TEXT SHOWN:
*** Block opens ***

The Best Shows to See in Basel and Zurich Right Now
From Becky Tucker’s uncanny ceramic figures to Meret Oppenheim’s surrealist works, here’s what not to miss during Art Basel and Zurich Art Weekend
From Becky Tucker’s uncanny ceramic figures to Meret Oppenheim’s surrealist works, here’s what not to miss during Art Basel and Zurich Art Weekend

Klara Lidén | Kunsthalle Zurich | 14 June – 7 September

‘Over out und above’ marks the first institutional solo exhibition in Switzerland by the Stockholm-born, Berlin-based artist Klara Lidén. Across two floors of Kunsthalle Zurich, Lidén continues her visually austere investigation of the enmeshing of public and private spaces using urban readymades. Her growing inventory of objects sourced in cities across the world, including lightboxes and rubbish bins, is accompanied by new sprawling installations, such as Gang Gang Gang (2025), which repurpose elements of Zurich’s construction sites – its tunnels and fences – meant to both safeguard and police the pedestrian flow. The show forms a bleak cityscape, inhabited by minimalist entities, governed by the ebb and flow of appropriation and reappropriation.
Travis Boyer | Peter Kilchmann, Rämistrasse, Zurich | 13 June – 25 July

If the subject matter of Travis Boyer’s new paintings in ‘Personal Effects’ seems ordinary – posed human figures, still lifes of crystal or fungal matter, arrangements of everyday objects, such as candles and belt buckles – their execution is anything but. Using his signature technique of applying protein dyes to sheets of silk velvet, later encased in opalizing custom frames, the artist creates objects that, in their fierce materiality, resist digital reproduction. The works also reveal Boyer’s celebration of art-historical tropes and contemporary queer culture: Feel the Night Is Made of Rocks (2025), for instance, depicts two shimmering, erect crystal structures – a carnally charged double entendre.
Becky Tucker | Fabian Lang, Zurich | 22 May – 30 July

Enter Glasgow-based artist Becky Tucker’s latest show, ‘The Quarry’, and you immediately feel you’re being watched. Furtive glances follow you from across the room or just beyond your turn. Tucker’s ceramic creatures are uncanny hybrids: pale, humanoid figures, such as Atlas (all works 2025), with faces embedded in their torsos, knees or feet and horns growing where their body hair should be. Posed like mannequins, lips half-open, they are accompanied by phantasmagoric reptiles, such as Cairn, which initially seem more approachable until you notice they have similar features. The artist’s mastery of ceramics and glazes, alongside her penchant for research, allows her to summon beings that share characteristics across cultures and eras. Pieced together from fictional accounts, these creatures seem unsettlingly real, heralding from a land before time.

*** Block closes ***

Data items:
*** Block opens ***

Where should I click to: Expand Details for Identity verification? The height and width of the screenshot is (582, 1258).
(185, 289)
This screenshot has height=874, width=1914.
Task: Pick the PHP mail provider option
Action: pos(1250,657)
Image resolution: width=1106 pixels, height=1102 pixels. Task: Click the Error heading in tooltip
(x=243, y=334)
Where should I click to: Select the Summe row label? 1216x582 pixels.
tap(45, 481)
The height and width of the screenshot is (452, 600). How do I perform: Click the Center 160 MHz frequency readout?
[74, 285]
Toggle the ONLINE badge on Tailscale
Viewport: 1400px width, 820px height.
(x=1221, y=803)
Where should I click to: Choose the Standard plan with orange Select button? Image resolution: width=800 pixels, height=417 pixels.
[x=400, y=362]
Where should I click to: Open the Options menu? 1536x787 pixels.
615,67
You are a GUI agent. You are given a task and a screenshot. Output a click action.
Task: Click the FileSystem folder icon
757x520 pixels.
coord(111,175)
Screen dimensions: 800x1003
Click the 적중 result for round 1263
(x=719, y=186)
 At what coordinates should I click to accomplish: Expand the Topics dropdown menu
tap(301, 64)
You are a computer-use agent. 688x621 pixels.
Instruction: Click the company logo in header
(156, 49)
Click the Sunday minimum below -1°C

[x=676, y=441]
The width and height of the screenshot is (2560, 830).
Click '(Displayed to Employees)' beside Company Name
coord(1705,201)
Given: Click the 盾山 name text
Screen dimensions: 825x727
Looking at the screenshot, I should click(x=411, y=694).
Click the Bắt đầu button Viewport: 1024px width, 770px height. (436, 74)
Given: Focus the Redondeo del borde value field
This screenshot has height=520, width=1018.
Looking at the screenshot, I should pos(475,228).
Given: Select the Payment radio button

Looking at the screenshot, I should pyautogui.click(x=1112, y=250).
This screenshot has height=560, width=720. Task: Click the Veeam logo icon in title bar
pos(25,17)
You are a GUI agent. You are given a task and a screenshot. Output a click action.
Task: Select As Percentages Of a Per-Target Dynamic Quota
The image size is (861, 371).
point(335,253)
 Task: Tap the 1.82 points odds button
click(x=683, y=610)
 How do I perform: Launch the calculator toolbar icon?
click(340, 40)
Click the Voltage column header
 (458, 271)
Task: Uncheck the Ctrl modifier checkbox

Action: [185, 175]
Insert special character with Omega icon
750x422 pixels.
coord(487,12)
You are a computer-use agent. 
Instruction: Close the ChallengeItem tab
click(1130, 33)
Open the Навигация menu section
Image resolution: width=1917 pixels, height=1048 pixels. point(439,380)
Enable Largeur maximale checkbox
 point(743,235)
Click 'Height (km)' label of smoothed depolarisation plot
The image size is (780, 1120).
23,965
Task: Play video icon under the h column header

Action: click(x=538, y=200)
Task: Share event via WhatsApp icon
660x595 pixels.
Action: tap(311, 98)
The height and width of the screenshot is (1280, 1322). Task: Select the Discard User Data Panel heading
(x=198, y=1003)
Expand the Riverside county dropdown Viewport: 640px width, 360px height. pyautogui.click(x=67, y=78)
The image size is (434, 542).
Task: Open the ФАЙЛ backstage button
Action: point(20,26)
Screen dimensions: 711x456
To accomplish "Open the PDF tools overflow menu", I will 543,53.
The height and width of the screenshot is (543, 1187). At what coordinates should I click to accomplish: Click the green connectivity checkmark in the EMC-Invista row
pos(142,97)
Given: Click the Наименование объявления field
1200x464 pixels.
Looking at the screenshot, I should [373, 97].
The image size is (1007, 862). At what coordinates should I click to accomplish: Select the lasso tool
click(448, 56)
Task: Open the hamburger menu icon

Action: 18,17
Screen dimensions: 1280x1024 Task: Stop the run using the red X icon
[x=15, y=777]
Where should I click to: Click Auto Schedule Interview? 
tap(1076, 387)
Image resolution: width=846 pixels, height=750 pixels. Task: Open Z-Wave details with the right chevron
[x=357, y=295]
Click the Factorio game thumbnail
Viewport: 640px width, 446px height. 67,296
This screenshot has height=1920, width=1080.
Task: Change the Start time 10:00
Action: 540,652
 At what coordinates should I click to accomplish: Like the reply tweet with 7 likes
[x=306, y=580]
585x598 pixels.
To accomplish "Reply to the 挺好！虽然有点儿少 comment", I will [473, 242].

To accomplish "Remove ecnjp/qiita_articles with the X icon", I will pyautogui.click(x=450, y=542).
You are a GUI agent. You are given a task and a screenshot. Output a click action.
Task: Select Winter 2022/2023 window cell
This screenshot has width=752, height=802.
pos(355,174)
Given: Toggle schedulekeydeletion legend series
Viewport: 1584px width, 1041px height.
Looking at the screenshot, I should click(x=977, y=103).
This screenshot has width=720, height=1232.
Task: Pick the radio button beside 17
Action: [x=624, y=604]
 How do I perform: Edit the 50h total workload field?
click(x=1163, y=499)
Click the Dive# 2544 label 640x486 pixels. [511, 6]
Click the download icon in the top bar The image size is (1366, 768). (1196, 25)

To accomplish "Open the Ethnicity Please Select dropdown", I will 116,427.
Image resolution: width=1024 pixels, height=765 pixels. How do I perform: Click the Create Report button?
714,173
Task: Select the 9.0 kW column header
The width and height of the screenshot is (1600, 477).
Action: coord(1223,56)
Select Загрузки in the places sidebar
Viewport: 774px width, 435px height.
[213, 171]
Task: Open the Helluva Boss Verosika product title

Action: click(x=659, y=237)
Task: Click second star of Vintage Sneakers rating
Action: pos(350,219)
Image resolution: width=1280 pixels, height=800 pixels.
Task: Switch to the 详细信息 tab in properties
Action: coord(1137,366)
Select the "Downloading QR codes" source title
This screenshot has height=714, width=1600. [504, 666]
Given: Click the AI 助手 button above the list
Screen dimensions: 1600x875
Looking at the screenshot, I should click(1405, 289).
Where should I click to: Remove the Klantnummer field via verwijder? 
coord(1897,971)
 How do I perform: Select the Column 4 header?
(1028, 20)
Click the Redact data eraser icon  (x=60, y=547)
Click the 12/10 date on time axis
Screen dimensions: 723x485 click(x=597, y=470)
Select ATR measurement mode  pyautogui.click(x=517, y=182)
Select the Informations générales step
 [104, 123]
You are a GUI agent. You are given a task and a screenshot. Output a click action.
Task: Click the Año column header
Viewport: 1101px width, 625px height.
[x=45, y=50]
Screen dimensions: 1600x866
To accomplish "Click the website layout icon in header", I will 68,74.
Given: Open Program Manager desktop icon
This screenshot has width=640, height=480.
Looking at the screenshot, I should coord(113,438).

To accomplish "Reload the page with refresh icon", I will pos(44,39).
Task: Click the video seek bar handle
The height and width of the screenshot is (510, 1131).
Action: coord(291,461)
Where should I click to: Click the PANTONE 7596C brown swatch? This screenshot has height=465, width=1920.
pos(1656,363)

*** Block closes ***

YOUR INSTRUCTIONS: Write the next part of the guide to shows in Basel and Zurich, starting after its last sentence. The records were taken from a separate source and have no connection to the text.

RESULT OF THE TASK:
Rosalind Nashashibi | Urs Meile, Rämistrasse, Zurich | 13 June – 25 July

Galerie Urs Meile inaugurates its new space in Zurich’s Ankerstrasse with a major group exhibition featuring Rosalind Nashashibi’s Bachelor Machines 1 (2007), a slow-paced collection of 30-second clips shot on an all-male cargo ship. The work quietly yet attentively documents the vessel’s machinery and crew as they navigate the North Sea, the Mediterranean Sea and the Atlantic Ocean. The same sensibility threads through Nashashibi’s solo exhibition of recent paintings on view at the gallery’s Rämistrasse space. ‘Tender Horse’ presents familiar compositions, including still lifes and nudes, which reference works by canonical male painters such as Pierre Bonnard, Gustave Caillebotte, Edgar Degas and Claude Monet. Nashashibi borrows from these original paintings while introducing alternate perspectives. In Vase with Flowers, Hand with Stone (2025), for instance, an innocent floral motif is coupled with a sign of imminent violence, hinting at psychological unease.
Meret Oppenheim | Hauser & Wirth, Basel | 4 June – 19 July

Hauser & Wirth’s young Basel outpost follows a curated programme of historic presentations. The third exhibition to be installed in this 19th-century, former ribbon factory showcases one of Switzerland’s most celebrated artists, Meret Oppenheim. Curated in collaboration with the former director of Kunstmuseum Basel, Josef Helfenstein, the exhibition spans the majority of the artist’s wide-ranging career. Featuring more than 20 works, it juxtaposes rarely shown 1930s ink drawings, such as Seiltänzer (Tightrope Walker, 1932), with abstract oil paintings from the 1950s and ’60s and dadaesque objects from the 1970s. These latter include Eichhörnchen (Squirrel, 1970), a hybrid beer mug with a squirrel’s tail – a playful echo of Oppenheim’s iconic, fur-covered teacup Object (Déjeuner en fourrure) (Fur Breakfast, 1936), which both propelled and narrowly defined her affiliation with surrealism.
Dala Nasser | Kunsthalle Basel | 16 May – 10 August

For ‘Xíloma. MCCCLXXXVI’, Dala Nasser has created an arresting installation across the Kunsthalle’s upper floor that recounts the history of the Byzantine church of St. Christopher, once located near the Kabr Hiram site in Qana, Lebanon. Combining wood with fabrics dyed using site-specific pigments and ambient soundscapes made in collaboration with architect and composer Mhamad Safa, Nasser conjures the church’s original scale and convoluted past. Most notable is the re-creation of the sixth-century floor mosaic – removed for restoration in the 19th century and subsequently transferred to the Louvre Museum in Paris, where it remains to this day. What begins as a sequence of relatable physical vantage points dissolves into multiple perspectives, where claims to monuments, artifacts and histories ultimately prove impossible to reconcile.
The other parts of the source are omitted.